Spam is helped in his popularising campaign by his ace gutter journalist Greg Kettle (Richard Kane), who intimidates his tabloid victims by claiming to be "a representative of Her Majesty's press" and produces stories such as accusing a vicar of being a werewolf. Throughout the first series, a running plot involved cub reporter Bill Tytla (John Gordon Sinclair) gradually uncovering an actual newsworthy story that went to the very heart of government (Tytla appears to be named after animator Vladimir "Bill" Tytla).
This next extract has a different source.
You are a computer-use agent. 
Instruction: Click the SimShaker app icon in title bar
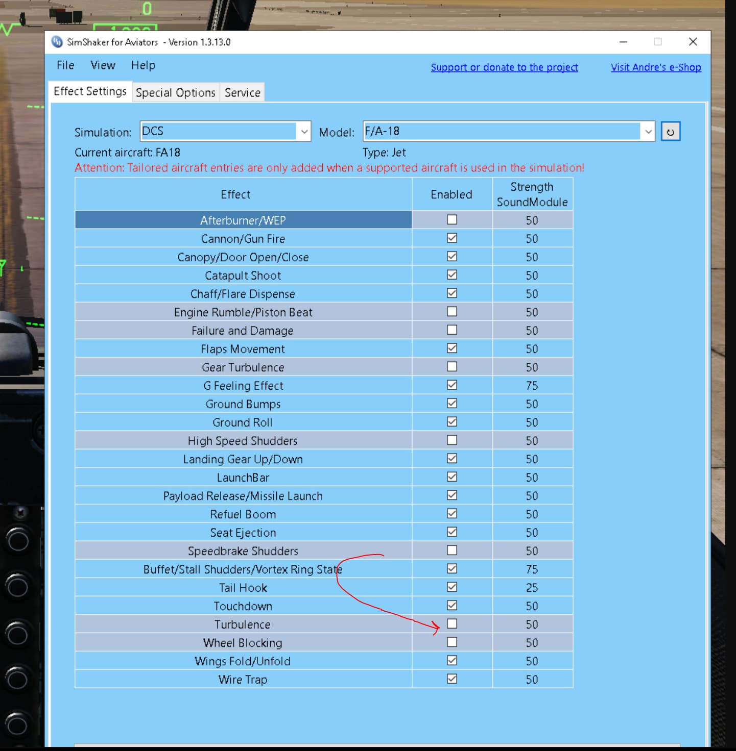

In the second series, Harry Stringer had vanished in a "mysterious aircraft accident", to be replaced as Managing Editor by former daytime chat show host Richard Lipton (Richard Wilson). The cub reporter investigating the running plot this time was Maggie Troon (Caroline Milmoe).

The show's opening title sequence depicts the titles apparently being printed by metal type blocks; in the closing titles, blocks spelling the main title are seen melting in time-lapse behind the credits.

==Cast==
- Robert Hardy as Russell Spam, Terrence "Twiggy" Rathbone and Daily Crucible board members
- Richard Kane as Greg Kettle
- Geoffrey Palmer as Harold Stringer (series 1)
- John Gordon Sinclair as Bill Tytla (series 1)
- Geoffrey Hutchings as Max Rutherford (series 1)
- John Horsley as Father Teasdale (series 1)
- Sarah Mortimer as Sharon Chandler (series 1)
- Richard Wilson as Richard "Dicky" Lipton (series 2)
- Caroline Milmoe as Maggie Troon (series 2)
- David Barrass as Jack Thrush (series 2)

==Episode list==
In total, twelve episodes were made and broadcast. A Comic Relief special episode was also broadcast.

===Series 1===

| No. | Title | Original release date |
|---|---|---|
| 1 | "The Tell-Tale Heart" | 16 February 1986 |
| 2 | "The Modern Prometheus" | 23 February 1986 |
| 3 | "Beyond The Infinite" | 2 March 1986 |
| 4 | "Casting The Runes" | 9 March 1986 |
| 5 | "The Slaughter of the Innocent" | 16 March 1986 |
| 6 | "The Respectable Prostitute" | 23 March 1986 |

===Series 2===

| No. | Title | Original release date |
|---|---|---|
| 7 | "Religion of the People" | 6 March 1988 |
| 8 | "The Joker to the Thief" | 13 March 1988 |
| 9 | "The Hydra's Head" | 20 March 1988 |
| 10 | "The Twilight Zone" | 27 March 1988 |
| 11 | "Crown of Thorns" | 10 April 1988 |
| 12 | "Unleash the Kraken" | 17 April 1988 |

===Comic Relief special===
In 1989 the show was briefly revived for a 13-minute Comic Relief special "The Satellite Years" (AKA "The Rat Sat on the Cat"), with Hardy and Palmer reviving their roles from the first series (though the second series set was used).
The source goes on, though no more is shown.